Metacarpophalangeal pattern profile (MCPP) analysis of Noonan syndrome. D.D. Gale¹, G.A. Dahir², F.J. Meaney³, R. Kumar⁴, M.G. Butler⁴. 1) Col Allied Health & Nursing, Eastern Kentucky Univ, Richmond, KY; 2) University of Virginia, Charlottesville; 3) University of Arizona, Tucson; 4) The Children's Mercy Hospitals and Clinics, Kansas City, MO.

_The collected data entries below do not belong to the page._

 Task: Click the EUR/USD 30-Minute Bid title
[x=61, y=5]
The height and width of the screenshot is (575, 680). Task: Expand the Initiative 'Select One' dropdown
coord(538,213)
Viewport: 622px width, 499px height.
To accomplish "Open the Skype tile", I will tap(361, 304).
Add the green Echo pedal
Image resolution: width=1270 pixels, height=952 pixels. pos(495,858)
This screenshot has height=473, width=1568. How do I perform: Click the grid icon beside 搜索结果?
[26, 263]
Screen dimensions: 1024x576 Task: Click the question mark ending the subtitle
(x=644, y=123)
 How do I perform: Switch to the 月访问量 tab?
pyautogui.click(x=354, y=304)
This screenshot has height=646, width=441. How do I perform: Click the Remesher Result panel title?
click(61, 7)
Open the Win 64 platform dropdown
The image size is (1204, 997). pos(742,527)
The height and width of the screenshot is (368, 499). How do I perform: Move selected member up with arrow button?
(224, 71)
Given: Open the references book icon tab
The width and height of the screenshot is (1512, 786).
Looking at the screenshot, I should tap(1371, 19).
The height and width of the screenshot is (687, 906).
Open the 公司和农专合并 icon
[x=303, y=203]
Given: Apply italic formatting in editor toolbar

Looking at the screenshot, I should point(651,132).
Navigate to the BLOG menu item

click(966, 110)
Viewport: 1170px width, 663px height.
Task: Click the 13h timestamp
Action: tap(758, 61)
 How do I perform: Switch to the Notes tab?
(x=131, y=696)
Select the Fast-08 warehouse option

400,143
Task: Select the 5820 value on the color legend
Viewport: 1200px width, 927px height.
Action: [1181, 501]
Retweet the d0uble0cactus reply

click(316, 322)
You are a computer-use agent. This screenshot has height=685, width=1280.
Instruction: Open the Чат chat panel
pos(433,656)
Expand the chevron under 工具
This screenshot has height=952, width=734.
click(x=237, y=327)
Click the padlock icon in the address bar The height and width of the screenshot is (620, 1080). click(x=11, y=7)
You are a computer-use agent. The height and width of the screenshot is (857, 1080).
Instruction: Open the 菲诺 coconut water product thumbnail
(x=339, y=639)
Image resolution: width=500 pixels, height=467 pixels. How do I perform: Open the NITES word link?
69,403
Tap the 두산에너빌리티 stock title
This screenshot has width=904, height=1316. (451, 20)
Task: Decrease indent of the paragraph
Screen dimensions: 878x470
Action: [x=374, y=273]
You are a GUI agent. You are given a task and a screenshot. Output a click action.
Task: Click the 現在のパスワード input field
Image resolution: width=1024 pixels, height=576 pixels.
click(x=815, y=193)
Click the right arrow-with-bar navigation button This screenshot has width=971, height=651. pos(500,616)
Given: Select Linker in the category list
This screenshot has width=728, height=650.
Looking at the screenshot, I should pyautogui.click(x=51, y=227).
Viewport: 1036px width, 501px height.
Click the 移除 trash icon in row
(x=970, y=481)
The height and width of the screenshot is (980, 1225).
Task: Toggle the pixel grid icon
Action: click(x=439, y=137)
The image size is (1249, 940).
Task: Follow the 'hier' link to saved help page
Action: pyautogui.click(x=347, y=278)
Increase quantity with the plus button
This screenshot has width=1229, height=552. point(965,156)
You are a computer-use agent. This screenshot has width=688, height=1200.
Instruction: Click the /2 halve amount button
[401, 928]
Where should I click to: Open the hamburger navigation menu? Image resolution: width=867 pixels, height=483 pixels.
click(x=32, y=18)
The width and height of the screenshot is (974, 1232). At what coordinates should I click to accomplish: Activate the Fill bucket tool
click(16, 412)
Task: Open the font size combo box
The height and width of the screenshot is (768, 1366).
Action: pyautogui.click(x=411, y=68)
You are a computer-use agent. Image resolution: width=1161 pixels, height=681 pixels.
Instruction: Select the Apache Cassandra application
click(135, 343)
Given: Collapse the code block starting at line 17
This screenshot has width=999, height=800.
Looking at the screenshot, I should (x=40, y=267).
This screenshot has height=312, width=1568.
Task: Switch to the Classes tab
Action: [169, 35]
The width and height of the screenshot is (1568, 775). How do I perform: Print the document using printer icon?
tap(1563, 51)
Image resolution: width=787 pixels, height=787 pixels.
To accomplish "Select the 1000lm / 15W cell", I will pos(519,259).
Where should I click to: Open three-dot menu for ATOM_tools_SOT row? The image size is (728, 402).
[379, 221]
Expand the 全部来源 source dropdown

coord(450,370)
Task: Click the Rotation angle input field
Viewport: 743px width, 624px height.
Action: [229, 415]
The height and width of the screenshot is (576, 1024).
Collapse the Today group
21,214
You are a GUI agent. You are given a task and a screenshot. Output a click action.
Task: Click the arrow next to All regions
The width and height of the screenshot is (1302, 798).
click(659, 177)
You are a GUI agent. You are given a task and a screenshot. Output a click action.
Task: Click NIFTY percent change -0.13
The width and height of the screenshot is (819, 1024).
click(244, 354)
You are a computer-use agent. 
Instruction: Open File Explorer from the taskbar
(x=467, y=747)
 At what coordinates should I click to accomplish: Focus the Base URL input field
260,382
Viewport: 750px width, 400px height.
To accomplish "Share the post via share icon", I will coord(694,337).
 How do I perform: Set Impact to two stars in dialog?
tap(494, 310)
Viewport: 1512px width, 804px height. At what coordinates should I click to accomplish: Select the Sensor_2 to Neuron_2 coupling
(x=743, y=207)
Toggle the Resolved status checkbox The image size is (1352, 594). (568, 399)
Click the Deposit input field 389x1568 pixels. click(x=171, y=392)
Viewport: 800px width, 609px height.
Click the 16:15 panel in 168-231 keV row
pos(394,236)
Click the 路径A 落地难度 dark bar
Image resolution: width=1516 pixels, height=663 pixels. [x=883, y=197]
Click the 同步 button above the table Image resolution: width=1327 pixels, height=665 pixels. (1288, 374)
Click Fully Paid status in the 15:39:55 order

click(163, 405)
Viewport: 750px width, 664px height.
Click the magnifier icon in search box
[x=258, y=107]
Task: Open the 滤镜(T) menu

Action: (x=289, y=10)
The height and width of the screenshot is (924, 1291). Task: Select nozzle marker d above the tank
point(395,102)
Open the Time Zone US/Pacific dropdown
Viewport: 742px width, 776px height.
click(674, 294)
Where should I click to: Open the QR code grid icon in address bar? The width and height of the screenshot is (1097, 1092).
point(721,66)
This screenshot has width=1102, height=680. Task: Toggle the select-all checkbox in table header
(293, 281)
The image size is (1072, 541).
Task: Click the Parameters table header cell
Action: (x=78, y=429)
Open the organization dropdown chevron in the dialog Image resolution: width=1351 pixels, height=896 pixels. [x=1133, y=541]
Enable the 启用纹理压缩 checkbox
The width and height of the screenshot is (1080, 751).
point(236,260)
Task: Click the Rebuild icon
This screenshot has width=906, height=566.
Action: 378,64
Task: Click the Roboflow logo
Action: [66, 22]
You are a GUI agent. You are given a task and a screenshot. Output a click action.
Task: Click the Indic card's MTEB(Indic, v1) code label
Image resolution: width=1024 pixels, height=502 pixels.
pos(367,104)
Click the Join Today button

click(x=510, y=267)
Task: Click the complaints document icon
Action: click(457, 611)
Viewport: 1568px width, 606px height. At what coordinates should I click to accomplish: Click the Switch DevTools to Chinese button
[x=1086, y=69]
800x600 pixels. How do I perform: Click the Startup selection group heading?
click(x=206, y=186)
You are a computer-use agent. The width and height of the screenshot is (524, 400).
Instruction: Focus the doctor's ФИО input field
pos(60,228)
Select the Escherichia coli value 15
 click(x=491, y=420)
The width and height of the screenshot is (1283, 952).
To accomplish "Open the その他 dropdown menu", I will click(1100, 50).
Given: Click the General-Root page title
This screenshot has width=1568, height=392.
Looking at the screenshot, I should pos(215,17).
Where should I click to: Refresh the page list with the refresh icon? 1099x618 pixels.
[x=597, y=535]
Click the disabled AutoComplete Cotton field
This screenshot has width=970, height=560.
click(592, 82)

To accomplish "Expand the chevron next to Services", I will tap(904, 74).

   Metacarpophalangeal pattern profile (MCPP) analysis is an application of an anthropometric technique which provides a quantitative assessment of the amount and direction of abnormality in the hand skeleton. MCPP analysis was undertaken on 15 individuals (9 males; 6 females) with Noonan syndrome ranging in age from 0.1 to 36 years with a mean age of 11.6 years. This syndrome is associated with neck webbing, pectus excavatum, cryptorchidism, pulmonic stenosis, low posterior hairline, short stature and a particular facial appearance. The overall average Z score for the MCPP variables in individuals with Noonan syndrome was -2.1 and the range was -2.5 (metacarpal 2) to -1.5 (middle phalanx 5). The average pattern variability index, a measure of hand dysmorphogenesis, was 1.0. A value above 0.7 is considered abnormal. A Pearsonian correlation analysis was used to assess similarity between the mean pattern and each of the 19 individual patterns. Nine of 15 individuals with Noonan syndrome had significant positive correlations (p < 0.05) indicating homogeneity or similarity in hand patterns among Noonan syndrome subjects. A stepwise discriminant analysis was performed on 12 subjects with Noonan syndrome (8 males, 4 females; mean age = 7.3 years with age range of 0.1 to 13.5 years) and 41 controls (24 females, 17 males; mean age = 13.1 years with age range of 9.6 to 18 years). This analysis produced a discriminant function with age and one MCPP variable (middle phalanx 5) entered into the function. Although the hand pattern variability index indicated an abnormal MCPP, the multivariant analysis identified only one MCPP variable contributing to the overall difference between individuals with Noonan syndrome and the normative sample. The discriminant function will require testing with additional Noonan syndrome subjects for interpretation of its rate of correct classification of all individuals with Noonan syndrome.